» Your instructions: Rewrite the entries below, replacing "Screen dimensions" with "Screen size" everywhere it appears and leaving everything else unchanged.

Data items

____________

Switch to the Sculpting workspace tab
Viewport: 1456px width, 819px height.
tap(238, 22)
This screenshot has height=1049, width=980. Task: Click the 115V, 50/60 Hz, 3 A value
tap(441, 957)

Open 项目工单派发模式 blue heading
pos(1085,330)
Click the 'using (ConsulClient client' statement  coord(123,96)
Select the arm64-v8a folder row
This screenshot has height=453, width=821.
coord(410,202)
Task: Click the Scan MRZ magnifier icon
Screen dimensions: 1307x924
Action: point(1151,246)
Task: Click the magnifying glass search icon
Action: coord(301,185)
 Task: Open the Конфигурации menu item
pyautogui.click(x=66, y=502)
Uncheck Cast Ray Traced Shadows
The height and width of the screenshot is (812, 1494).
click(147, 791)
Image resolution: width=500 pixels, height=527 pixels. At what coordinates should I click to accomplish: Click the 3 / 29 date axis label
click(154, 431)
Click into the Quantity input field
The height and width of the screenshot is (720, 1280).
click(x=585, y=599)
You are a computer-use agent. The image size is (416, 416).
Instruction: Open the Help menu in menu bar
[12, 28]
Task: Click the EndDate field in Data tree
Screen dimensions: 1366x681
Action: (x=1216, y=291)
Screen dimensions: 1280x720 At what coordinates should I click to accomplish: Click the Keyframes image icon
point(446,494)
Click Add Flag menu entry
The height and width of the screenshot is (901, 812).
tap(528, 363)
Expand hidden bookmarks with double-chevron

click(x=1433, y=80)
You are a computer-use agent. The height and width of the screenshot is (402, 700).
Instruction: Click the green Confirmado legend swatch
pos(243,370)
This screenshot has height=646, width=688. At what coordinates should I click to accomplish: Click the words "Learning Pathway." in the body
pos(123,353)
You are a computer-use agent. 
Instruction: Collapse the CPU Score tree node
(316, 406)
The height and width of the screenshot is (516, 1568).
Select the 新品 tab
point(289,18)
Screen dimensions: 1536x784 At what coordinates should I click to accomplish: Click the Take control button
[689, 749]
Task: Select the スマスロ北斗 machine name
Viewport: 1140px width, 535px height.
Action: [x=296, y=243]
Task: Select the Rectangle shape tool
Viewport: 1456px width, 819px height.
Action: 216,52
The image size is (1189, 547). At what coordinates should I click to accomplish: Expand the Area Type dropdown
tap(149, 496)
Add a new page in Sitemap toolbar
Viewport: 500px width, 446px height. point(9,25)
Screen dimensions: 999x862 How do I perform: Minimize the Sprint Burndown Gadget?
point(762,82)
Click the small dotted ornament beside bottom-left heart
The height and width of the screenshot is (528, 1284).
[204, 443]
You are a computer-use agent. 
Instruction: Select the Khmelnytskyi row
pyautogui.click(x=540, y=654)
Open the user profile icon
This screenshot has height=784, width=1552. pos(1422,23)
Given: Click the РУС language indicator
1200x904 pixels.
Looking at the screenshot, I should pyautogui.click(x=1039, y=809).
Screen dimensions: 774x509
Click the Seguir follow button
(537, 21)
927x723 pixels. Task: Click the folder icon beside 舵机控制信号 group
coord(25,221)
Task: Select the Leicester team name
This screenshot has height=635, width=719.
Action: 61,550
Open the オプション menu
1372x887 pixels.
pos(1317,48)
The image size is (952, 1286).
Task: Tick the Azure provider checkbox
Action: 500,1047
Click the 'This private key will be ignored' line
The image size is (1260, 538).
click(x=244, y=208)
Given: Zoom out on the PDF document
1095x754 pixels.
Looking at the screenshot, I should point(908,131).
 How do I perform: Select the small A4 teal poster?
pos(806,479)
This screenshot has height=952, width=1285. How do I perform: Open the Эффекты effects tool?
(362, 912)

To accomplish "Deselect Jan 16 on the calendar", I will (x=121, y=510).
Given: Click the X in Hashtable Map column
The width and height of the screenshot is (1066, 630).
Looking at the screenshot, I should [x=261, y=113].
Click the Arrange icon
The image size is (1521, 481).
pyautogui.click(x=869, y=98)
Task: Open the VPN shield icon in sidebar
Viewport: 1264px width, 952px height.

____________

» Complete answer:
Switch to the Sculpting workspace tab
Viewport: 1456px width, 819px height.
tap(238, 22)
This screenshot has height=1049, width=980. Task: Click the 115V, 50/60 Hz, 3 A value
tap(441, 957)

Open 项目工单派发模式 blue heading
pos(1085,330)
Click the 'using (ConsulClient client' statement  coord(123,96)
Select the arm64-v8a folder row
This screenshot has height=453, width=821.
coord(410,202)
Task: Click the Scan MRZ magnifier icon
Screen size: 1307x924
Action: point(1151,246)
Task: Click the magnifying glass search icon
Action: coord(301,185)
 Task: Open the Конфигурации menu item
pyautogui.click(x=66, y=502)
Uncheck Cast Ray Traced Shadows
The height and width of the screenshot is (812, 1494).
click(147, 791)
Image resolution: width=500 pixels, height=527 pixels. At what coordinates should I click to accomplish: Click the 3 / 29 date axis label
click(154, 431)
Click into the Quantity input field
The height and width of the screenshot is (720, 1280).
click(x=585, y=599)
You are a computer-use agent. The image size is (416, 416).
Instruction: Open the Help menu in menu bar
[12, 28]
Task: Click the EndDate field in Data tree
Screen size: 1366x681
Action: (x=1216, y=291)
Screen size: 1280x720 At what coordinates should I click to accomplish: Click the Keyframes image icon
point(446,494)
Click Add Flag menu entry
The height and width of the screenshot is (901, 812).
tap(528, 363)
Expand hidden bookmarks with double-chevron

click(x=1433, y=80)
You are a computer-use agent. The height and width of the screenshot is (402, 700).
Instruction: Click the green Confirmado legend swatch
pos(243,370)
This screenshot has height=646, width=688. At what coordinates should I click to accomplish: Click the words "Learning Pathway." in the body
pos(123,353)
You are a computer-use agent. 
Instruction: Collapse the CPU Score tree node
(316, 406)
The height and width of the screenshot is (516, 1568).
Select the 新品 tab
point(289,18)
Screen size: 1536x784 At what coordinates should I click to accomplish: Click the Take control button
[689, 749]
Task: Select the スマスロ北斗 machine name
Viewport: 1140px width, 535px height.
Action: [x=296, y=243]
Task: Select the Rectangle shape tool
Viewport: 1456px width, 819px height.
Action: 216,52
The image size is (1189, 547). At what coordinates should I click to accomplish: Expand the Area Type dropdown
tap(149, 496)
Add a new page in Sitemap toolbar
Viewport: 500px width, 446px height. point(9,25)
Screen size: 999x862 How do I perform: Minimize the Sprint Burndown Gadget?
point(762,82)
Click the small dotted ornament beside bottom-left heart
The height and width of the screenshot is (528, 1284).
[204, 443]
You are a computer-use agent. 
Instruction: Select the Khmelnytskyi row
pyautogui.click(x=540, y=654)
Open the user profile icon
This screenshot has height=784, width=1552. pos(1422,23)
Given: Click the РУС language indicator
1200x904 pixels.
Looking at the screenshot, I should pyautogui.click(x=1039, y=809).
Screen size: 774x509
Click the Seguir follow button
(537, 21)
927x723 pixels. Task: Click the folder icon beside 舵机控制信号 group
coord(25,221)
Task: Select the Leicester team name
This screenshot has height=635, width=719.
Action: 61,550
Open the オプション menu
1372x887 pixels.
pos(1317,48)
The image size is (952, 1286).
Task: Tick the Azure provider checkbox
Action: 500,1047
Click the 'This private key will be ignored' line
The image size is (1260, 538).
click(x=244, y=208)
Given: Zoom out on the PDF document
1095x754 pixels.
Looking at the screenshot, I should point(908,131).
 How do I perform: Select the small A4 teal poster?
pos(806,479)
This screenshot has height=952, width=1285. How do I perform: Open the Эффекты effects tool?
(362, 912)

To accomplish "Deselect Jan 16 on the calendar", I will (x=121, y=510).
Given: Click the X in Hashtable Map column
The width and height of the screenshot is (1066, 630).
Looking at the screenshot, I should [x=261, y=113].
Click the Arrange icon
The image size is (1521, 481).
pyautogui.click(x=869, y=98)
Task: Open the VPN shield icon in sidebar
Viewport: 1264px width, 952px height.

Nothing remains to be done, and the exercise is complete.